In summary, it is evident that substrate binding for P450 enzymes involves varying degrees of protein dynamics [5; 6; 7; 8; 38]. This flexibility to accommodate various substrates appears to be an effective and economical characteristic considering the myriad of exogenous compounds that an organism must oxidize and clear from the system. The strength of intramolecular isotope effect experiments is that they can provide information regarding the dynamics of substrates in the active site. Assuming a single substrate is interacting with each enzyme, the data presented here for p-xylene and dimethylnaphthalene could be interpreted to indicate enzyme structural dynamics based on the similar orientation rates for these two substrates that differ significantly in size.

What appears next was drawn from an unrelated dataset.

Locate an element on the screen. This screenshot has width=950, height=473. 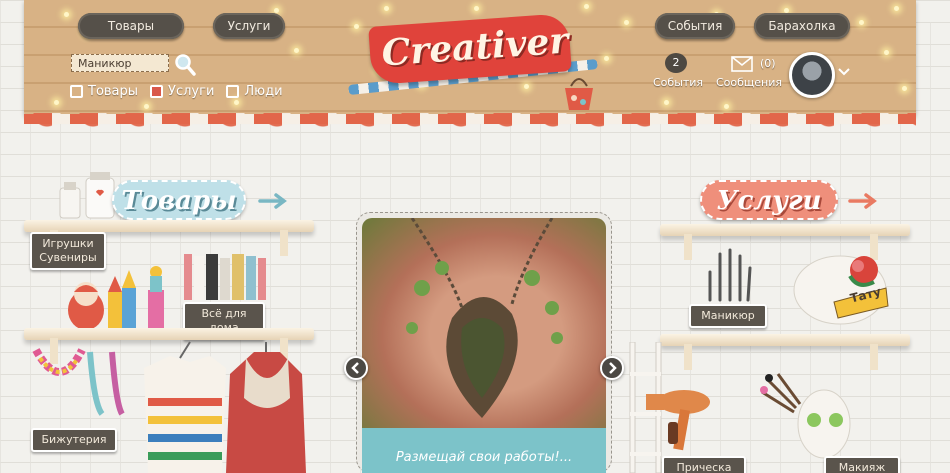
nav-goods-button: Товары is located at coordinates (131, 26).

On the other hand, in some cases it is possible that (kH/kD)obs is the result of multiple substrates (e.g., two p-xylene molecules) bound to the enzyme simultaneously. If this latter case is applicable in some instances, then intramolecular isotope effect experiments should be especially valuable in the mechanistic investigation of P450 cooperativity, which was recently proposed . Experiments that address this hypothesis will be addressed elsewhere.
On a final note, CYP2E1 and CYP2A6 displayed different degrees of product selectivity for d3-m-xylene oxidation (Table 2). Therefore d3-m-xylene may represent a new probe substrate for additional comparative structural studies between CYP2E1 and CYP2A6.